Archie Bunker’s America: The GOP Takeover of Family Values
IN JANUARY 1971, a new sitcom called All in the Family appeared on CBS television. Its central figure was Archie Bunker, a white, working-class, World War II veteran from the Astoria section of Queens. The show’s humor derived from Bunker’s poorly articulated bigotry and resentment against the social changes of the 1960s—feminism, the counterculture, youth and antiwar activism, legalized abortion, expanded roles for minorities, open homosexuality—and his confrontations with those new forces in his own family and neighborhood. The sitcom was one of the first to deal openly with such controversial topics, and it struck such a chord with American viewers that it was the number-one rated show for the first five of its eight years on the air.
Robert O. Self’s book doesn’t mention the sitcom but offers a detailed recounting of those same battles and transformations that provided fodder for the show. Self argues that the “explosive issues surrounding gender, sex, and family” were not peripheral “culture war” matters, but were central to the political struggles over power, equality, and economics during the past five decades. In his view, the politics of the period were, ultimately, all about the left-wing challenges to liberalism’s vision of the idealized nuclear family, followed by a conservative backlash against the supposed moral threat to “family values” posed by new conceptions of gender and sexual rights.

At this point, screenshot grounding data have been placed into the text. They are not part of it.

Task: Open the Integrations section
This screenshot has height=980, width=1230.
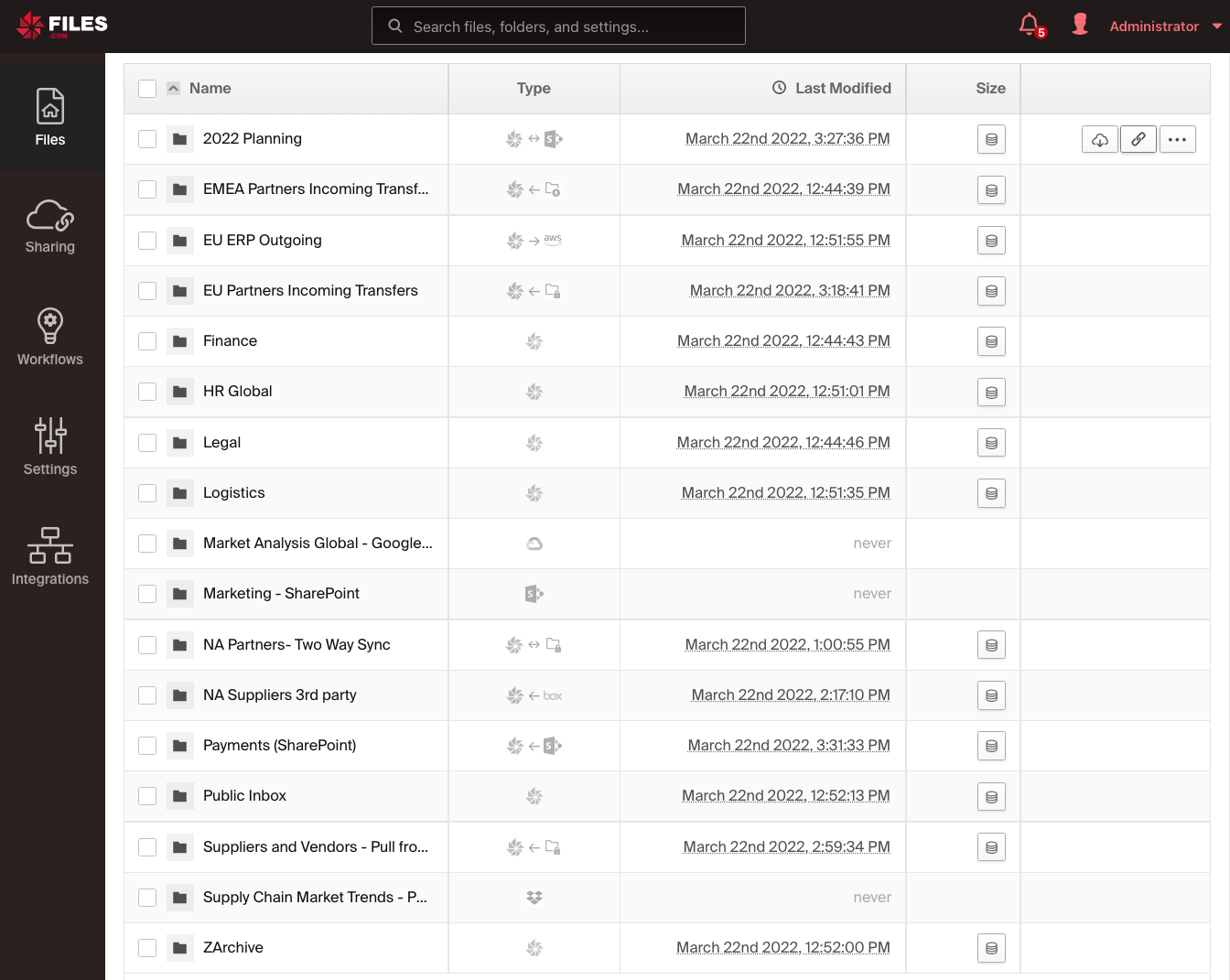Action: pyautogui.click(x=49, y=556)
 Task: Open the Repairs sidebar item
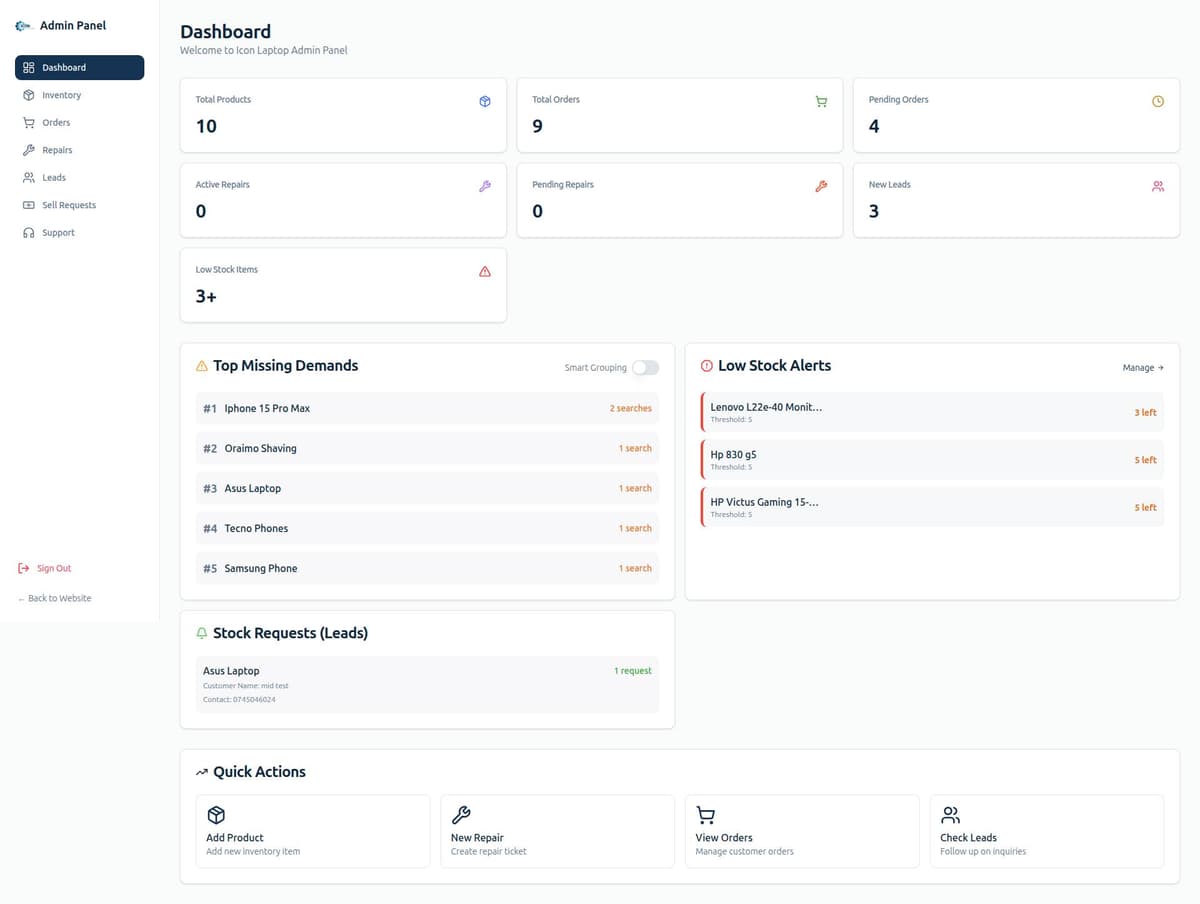click(57, 150)
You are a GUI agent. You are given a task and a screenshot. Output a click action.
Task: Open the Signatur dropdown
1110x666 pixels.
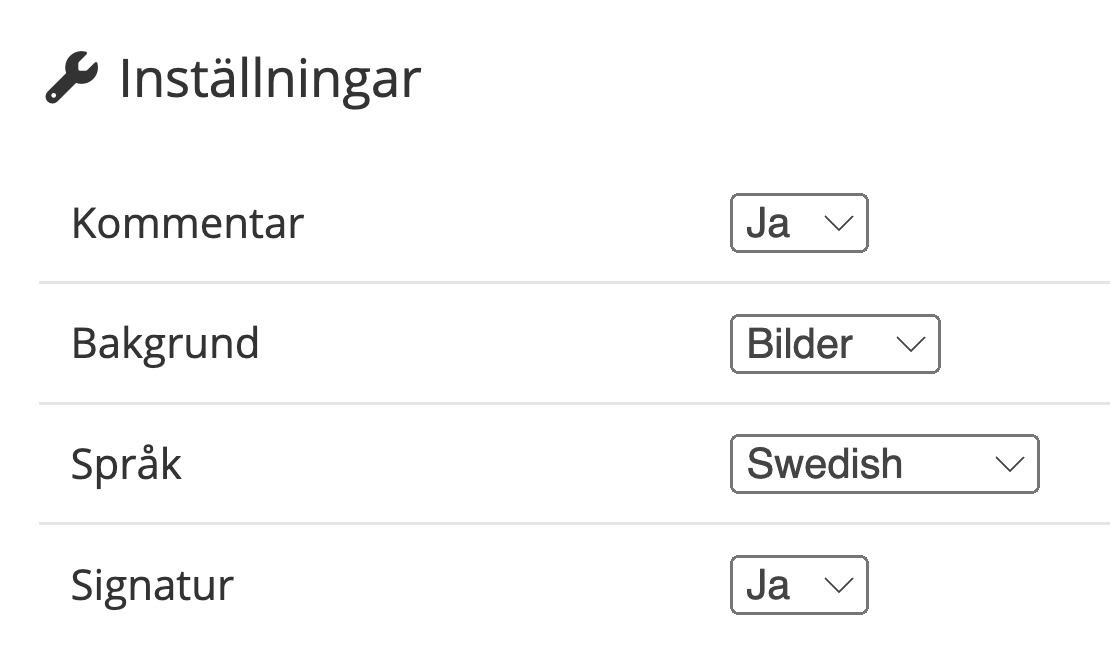pos(799,585)
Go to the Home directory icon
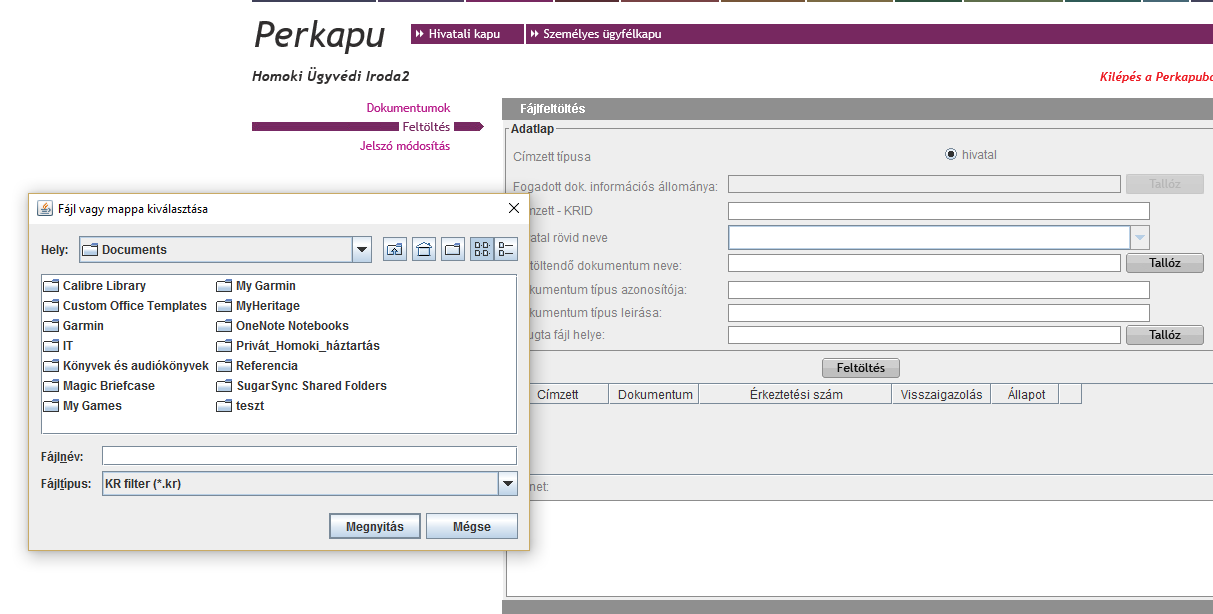The width and height of the screenshot is (1213, 614). click(424, 250)
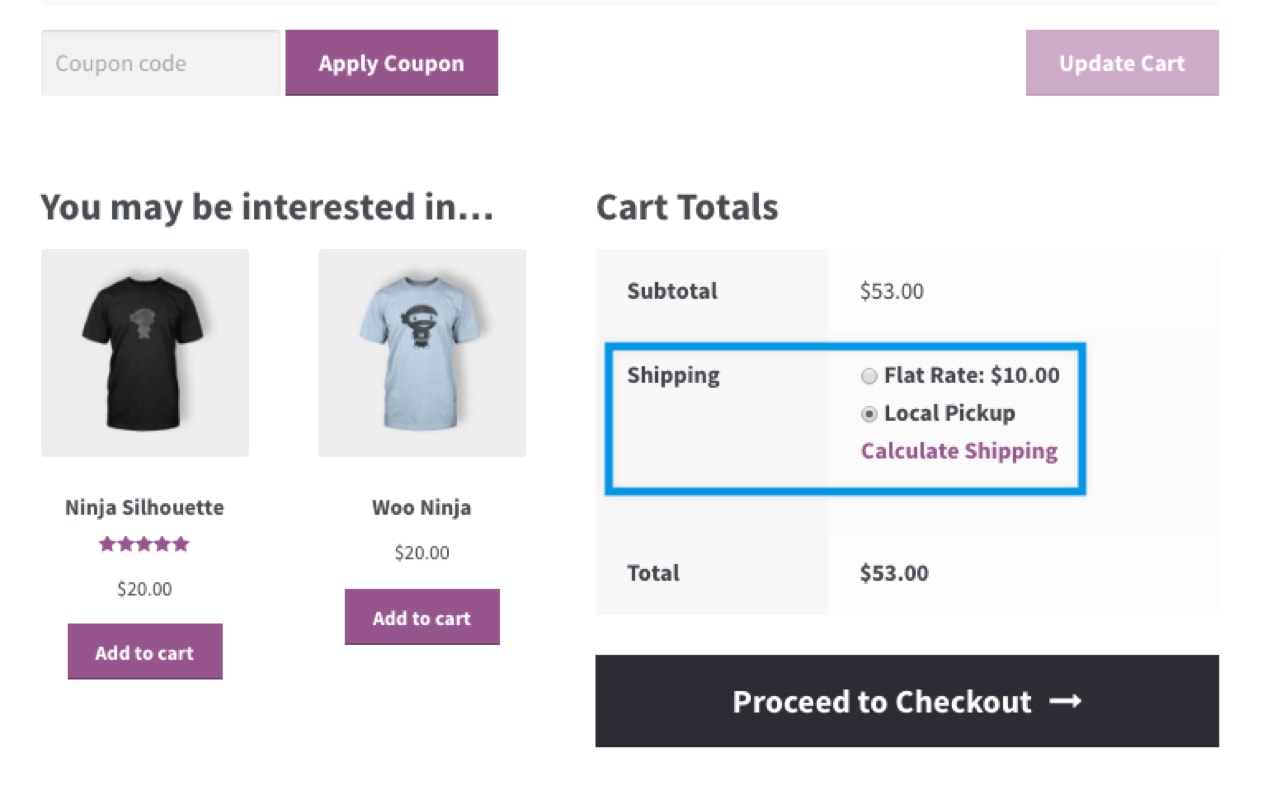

This is a bold claim, but Self makes a strong case that politicized arguments over family were at the heart of liberalism’s crackup and the rise of the right. He offers the useful term “breadwinner liberalism” to describe the Democratic effort, from the New Deal through the Great Society, to advance economic and social policies that would allow more families—headed by a patriotic, hardworking, and presumably white and straight male provider—to enter the middle class. But Self argues that the model of the family envisaged by breadwinner liberalism was “narrow, obsolete, and uncommon” even by the 1960s, with more women in the workforce, greater availability of sexual choices beyond early marriage, and growing numbers of “unconventional” families. Moreover, the traditional model took little account of the needs (or sometimes even the humanity) of women, blacks, and Hispanics, homosexuals, and dissenters and nonconformists of all stripes.